Introduction

 To support rapid product innovation across web and mobile applications while maintaining high quality, the engineering team implemented a unified test automation strategy covering all digital touchpoints, including browser, mobile app, API, and AI-driven services.
This initiative accelerated release cycles, reduced bugs in production, and introduced AI-assisted risk detection, enabling the company to deliver new features faster without compromising quality.

Team size

2 members

Industry

 Software Testing

Technology

Selenium (Test Automation), React Native, Python, AWS, Node.js, Serverless

Highlights

  Value Delivered

  • Accelerated release cycles with parallelized testing across platforms
  • Reduced production bugs through comprehensive automated coverage
  • AI-assisted risk detection for faster issue prioritization
  • Improved test visibility with real-time dashboards and detailed reporting

Challenges

  • Disconnected testing processes for web, mobile, and backend services
  • Manual regression testing slowing down release schedules
  • Lack of AI model validation, increasing potential for unnoticed errors in ML-driven features

Solutions

  1. Unified Automation Framework
  • Consolidated Playwright, Appium, Postman, and AI model validation scripts into a single, modular test framework with shared libraries and consistent reporting.

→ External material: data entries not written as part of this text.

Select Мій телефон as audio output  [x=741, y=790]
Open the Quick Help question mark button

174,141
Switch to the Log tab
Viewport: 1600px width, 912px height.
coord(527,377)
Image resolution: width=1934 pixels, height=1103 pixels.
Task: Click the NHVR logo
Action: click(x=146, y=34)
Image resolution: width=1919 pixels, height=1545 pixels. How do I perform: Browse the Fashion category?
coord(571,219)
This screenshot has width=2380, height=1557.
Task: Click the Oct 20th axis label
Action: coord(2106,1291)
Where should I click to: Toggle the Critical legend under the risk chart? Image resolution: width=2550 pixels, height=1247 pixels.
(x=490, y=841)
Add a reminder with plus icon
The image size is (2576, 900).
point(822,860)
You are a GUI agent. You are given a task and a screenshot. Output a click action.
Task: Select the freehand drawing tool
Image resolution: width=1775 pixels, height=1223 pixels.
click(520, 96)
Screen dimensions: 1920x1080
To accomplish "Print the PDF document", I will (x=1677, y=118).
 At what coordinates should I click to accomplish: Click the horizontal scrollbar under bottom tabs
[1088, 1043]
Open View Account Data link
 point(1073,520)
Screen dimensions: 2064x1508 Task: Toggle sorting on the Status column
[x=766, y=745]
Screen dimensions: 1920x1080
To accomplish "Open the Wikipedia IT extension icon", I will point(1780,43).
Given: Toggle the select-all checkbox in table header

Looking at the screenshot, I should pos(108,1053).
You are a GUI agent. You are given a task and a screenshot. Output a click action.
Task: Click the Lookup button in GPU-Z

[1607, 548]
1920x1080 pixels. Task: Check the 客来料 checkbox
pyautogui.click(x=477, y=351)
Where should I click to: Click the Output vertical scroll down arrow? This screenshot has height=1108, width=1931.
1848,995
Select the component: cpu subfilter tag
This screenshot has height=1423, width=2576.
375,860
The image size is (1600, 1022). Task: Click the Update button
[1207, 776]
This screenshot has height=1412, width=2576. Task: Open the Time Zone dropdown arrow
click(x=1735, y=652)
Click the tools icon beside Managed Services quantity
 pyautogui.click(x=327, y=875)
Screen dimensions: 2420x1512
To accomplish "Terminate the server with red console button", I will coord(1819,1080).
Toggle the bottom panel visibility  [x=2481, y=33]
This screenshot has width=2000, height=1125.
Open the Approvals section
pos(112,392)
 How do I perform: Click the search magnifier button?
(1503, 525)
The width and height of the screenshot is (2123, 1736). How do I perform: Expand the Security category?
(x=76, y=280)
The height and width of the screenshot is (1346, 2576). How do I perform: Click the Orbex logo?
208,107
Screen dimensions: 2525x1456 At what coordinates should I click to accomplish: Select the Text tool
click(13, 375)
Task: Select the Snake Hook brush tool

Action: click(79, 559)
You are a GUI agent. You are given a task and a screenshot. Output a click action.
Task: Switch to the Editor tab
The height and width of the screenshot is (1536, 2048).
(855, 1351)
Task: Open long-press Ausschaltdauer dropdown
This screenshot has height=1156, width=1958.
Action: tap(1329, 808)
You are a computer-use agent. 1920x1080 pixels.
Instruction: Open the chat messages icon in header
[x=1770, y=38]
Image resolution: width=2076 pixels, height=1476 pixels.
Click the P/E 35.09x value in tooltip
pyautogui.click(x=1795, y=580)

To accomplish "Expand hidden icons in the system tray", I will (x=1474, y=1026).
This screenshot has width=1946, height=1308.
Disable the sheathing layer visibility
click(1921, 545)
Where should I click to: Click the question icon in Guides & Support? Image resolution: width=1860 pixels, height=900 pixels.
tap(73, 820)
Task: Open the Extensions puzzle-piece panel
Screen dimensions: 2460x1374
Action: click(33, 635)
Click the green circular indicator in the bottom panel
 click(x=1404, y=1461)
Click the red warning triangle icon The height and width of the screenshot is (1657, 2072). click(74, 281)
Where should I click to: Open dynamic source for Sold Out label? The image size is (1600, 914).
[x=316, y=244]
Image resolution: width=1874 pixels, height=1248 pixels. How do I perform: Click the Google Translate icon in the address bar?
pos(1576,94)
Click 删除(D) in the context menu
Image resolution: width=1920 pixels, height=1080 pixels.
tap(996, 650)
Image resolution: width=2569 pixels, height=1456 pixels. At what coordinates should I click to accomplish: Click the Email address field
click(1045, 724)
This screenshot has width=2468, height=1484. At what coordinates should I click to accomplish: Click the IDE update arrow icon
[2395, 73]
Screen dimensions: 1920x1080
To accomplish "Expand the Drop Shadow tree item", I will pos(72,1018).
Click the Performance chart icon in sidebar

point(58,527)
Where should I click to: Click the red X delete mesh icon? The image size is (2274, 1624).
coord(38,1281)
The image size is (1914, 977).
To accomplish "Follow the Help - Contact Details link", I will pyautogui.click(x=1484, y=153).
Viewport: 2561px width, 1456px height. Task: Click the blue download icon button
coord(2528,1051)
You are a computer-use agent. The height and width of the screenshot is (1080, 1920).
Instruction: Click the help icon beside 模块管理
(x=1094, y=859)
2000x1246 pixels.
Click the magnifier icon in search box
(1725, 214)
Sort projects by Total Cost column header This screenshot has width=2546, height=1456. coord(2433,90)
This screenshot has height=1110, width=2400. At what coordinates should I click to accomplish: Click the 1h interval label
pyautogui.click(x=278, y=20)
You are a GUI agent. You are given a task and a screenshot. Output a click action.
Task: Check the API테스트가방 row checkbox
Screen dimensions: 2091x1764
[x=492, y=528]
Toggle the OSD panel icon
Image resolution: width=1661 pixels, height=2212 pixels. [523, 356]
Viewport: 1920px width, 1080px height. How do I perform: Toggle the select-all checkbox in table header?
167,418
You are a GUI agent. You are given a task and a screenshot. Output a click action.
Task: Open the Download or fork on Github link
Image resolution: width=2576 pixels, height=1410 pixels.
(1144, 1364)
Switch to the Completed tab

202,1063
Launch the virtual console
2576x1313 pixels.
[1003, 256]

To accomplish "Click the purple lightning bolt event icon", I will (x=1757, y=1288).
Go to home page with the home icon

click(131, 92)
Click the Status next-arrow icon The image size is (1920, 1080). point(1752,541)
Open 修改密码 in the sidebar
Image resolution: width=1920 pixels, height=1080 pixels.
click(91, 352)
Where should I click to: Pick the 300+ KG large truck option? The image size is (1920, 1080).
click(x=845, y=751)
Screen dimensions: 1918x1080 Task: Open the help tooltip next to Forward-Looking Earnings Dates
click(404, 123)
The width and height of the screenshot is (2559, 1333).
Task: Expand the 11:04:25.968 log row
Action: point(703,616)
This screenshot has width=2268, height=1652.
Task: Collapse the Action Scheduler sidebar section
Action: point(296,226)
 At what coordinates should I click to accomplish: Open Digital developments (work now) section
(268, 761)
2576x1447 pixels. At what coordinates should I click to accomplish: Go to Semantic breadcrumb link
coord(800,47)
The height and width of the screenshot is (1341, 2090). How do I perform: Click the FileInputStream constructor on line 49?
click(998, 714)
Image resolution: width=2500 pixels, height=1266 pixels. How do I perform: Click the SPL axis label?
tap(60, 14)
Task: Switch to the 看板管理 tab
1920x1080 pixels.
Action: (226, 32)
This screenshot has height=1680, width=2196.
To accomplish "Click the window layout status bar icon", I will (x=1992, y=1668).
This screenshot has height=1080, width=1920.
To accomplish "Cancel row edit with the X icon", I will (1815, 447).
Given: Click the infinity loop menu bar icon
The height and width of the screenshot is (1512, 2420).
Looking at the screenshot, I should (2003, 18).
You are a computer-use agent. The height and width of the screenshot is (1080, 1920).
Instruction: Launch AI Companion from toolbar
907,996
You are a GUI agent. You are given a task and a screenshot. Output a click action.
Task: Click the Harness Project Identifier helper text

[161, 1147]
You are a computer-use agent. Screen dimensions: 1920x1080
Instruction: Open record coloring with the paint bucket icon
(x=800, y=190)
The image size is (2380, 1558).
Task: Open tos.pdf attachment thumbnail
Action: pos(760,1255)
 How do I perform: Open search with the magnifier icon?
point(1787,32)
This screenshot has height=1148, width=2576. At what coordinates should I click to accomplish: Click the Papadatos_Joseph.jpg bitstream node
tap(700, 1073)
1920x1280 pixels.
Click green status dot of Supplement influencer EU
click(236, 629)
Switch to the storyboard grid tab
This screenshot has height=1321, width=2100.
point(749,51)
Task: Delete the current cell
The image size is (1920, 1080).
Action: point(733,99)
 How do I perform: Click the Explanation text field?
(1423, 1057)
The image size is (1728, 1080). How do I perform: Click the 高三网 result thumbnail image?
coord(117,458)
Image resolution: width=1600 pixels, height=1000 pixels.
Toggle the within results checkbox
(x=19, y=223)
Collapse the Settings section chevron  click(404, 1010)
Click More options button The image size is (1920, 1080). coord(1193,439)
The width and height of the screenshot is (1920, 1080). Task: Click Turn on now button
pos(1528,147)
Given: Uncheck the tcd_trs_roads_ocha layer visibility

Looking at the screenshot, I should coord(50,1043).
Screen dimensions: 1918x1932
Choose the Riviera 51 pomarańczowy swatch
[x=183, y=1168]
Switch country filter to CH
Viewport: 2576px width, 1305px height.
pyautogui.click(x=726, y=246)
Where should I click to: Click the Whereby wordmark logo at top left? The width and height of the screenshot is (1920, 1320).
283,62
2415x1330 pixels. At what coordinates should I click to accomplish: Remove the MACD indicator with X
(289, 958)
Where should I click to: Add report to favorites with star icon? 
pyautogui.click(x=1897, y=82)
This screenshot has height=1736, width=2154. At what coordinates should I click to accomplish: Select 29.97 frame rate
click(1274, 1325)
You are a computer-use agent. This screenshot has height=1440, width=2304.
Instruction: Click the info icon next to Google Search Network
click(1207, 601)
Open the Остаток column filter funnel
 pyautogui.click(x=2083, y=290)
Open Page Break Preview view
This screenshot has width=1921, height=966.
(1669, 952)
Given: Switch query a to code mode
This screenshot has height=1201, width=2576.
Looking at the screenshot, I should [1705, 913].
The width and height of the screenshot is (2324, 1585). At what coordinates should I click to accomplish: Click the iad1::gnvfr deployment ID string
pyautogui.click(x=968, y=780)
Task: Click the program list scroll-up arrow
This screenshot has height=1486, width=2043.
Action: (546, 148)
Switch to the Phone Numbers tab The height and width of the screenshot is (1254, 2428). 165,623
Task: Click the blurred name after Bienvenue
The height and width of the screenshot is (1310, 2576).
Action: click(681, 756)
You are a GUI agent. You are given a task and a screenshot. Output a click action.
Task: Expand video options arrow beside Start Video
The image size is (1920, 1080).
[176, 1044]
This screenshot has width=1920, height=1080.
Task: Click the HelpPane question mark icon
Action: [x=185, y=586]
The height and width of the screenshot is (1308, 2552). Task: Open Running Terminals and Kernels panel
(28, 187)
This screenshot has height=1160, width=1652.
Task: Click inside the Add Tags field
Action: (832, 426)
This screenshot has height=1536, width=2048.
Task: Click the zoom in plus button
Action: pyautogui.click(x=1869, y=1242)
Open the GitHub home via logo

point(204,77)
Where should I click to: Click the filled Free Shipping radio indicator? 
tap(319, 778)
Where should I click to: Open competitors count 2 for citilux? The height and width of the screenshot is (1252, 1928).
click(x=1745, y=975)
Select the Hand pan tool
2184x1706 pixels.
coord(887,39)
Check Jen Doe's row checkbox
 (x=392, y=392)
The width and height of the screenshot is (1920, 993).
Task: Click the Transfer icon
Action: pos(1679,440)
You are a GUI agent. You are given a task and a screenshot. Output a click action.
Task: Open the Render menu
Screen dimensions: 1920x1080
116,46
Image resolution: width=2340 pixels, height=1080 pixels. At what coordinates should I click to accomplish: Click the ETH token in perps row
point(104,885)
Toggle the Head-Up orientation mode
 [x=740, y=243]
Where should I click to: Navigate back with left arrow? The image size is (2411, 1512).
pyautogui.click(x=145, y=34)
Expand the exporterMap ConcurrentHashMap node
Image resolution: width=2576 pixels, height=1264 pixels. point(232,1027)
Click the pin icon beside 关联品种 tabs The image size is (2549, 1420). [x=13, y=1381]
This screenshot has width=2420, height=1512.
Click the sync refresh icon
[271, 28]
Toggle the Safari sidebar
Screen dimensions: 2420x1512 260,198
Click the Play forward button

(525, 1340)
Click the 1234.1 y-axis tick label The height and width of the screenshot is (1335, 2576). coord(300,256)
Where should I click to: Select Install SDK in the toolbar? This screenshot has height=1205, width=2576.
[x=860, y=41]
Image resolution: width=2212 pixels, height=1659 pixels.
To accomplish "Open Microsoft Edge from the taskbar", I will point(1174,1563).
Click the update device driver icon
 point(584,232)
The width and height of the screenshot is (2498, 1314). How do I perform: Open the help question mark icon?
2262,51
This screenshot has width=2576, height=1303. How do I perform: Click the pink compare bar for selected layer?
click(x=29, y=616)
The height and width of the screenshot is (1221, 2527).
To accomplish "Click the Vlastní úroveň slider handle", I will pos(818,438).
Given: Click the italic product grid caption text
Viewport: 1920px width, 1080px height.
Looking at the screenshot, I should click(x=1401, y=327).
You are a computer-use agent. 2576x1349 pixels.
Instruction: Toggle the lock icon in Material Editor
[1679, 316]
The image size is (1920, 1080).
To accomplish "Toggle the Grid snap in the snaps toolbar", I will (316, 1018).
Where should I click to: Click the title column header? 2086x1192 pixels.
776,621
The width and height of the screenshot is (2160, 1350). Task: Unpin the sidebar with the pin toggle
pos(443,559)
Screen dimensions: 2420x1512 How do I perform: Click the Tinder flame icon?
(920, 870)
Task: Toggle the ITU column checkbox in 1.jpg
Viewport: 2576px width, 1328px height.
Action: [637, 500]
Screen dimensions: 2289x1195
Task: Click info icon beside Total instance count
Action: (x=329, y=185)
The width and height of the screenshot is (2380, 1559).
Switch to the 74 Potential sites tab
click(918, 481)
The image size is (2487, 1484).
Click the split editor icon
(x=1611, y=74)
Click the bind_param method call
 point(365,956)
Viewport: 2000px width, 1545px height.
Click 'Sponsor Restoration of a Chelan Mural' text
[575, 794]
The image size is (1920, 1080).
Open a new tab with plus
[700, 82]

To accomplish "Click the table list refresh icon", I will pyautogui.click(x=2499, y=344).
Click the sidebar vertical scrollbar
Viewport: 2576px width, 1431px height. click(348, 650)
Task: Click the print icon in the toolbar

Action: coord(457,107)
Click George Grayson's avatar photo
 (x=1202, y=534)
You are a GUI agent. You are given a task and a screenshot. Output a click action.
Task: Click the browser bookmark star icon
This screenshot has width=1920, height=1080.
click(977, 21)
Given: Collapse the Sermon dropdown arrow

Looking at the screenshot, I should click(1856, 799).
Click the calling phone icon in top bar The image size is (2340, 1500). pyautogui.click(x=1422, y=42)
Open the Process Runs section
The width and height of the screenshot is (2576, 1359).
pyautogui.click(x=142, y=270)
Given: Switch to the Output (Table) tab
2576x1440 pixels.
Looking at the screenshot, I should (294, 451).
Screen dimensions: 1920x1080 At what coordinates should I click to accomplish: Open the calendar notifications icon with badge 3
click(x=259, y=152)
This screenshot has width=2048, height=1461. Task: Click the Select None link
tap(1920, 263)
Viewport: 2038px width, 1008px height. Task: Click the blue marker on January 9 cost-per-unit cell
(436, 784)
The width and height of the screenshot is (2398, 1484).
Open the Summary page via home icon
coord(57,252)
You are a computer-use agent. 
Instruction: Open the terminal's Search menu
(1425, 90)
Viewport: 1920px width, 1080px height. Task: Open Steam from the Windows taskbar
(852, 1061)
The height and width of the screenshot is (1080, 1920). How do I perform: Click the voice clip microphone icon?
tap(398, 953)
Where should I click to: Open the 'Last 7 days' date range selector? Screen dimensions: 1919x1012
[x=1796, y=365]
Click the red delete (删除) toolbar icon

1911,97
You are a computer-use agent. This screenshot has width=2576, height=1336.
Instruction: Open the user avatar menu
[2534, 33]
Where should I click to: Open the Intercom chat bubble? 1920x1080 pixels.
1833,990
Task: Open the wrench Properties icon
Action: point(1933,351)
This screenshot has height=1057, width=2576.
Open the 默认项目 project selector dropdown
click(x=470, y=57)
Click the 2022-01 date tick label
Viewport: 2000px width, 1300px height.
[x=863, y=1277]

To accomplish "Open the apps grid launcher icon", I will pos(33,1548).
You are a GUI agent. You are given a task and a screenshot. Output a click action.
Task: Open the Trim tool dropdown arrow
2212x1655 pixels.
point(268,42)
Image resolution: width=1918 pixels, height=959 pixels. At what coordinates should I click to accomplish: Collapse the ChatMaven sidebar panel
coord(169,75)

This eliminated the previously disconnected processes for web, mobile, and backend testing.
  1. Automated Regression via Orchestrated CI/CD
  • Integrated GitHub Actions, Jenkins, and AWS CodeBuild to run parallelized cross-platform tests on every code change. Combined with TestRail and Allure Reports, this replaced slow manual regression testing with automated pipelines, cutting average regression time by 40%.
  1. Synthetic Data for AI Model Testing
  • Developed Python-based synthetic data generators to simulate diverse, high-risk scenarios without relying on production data. This ensured robust AI model validation, reducing the chance of unnoticed errors in ML-driven features.
  1. AI-Assisted Risk Detection
  • Implemented ML-powered analytics to detect anomaly patterns in test results and prioritize high-severity issues early in the development cycle, reducing mean time to resolution (MTTR) by 25%.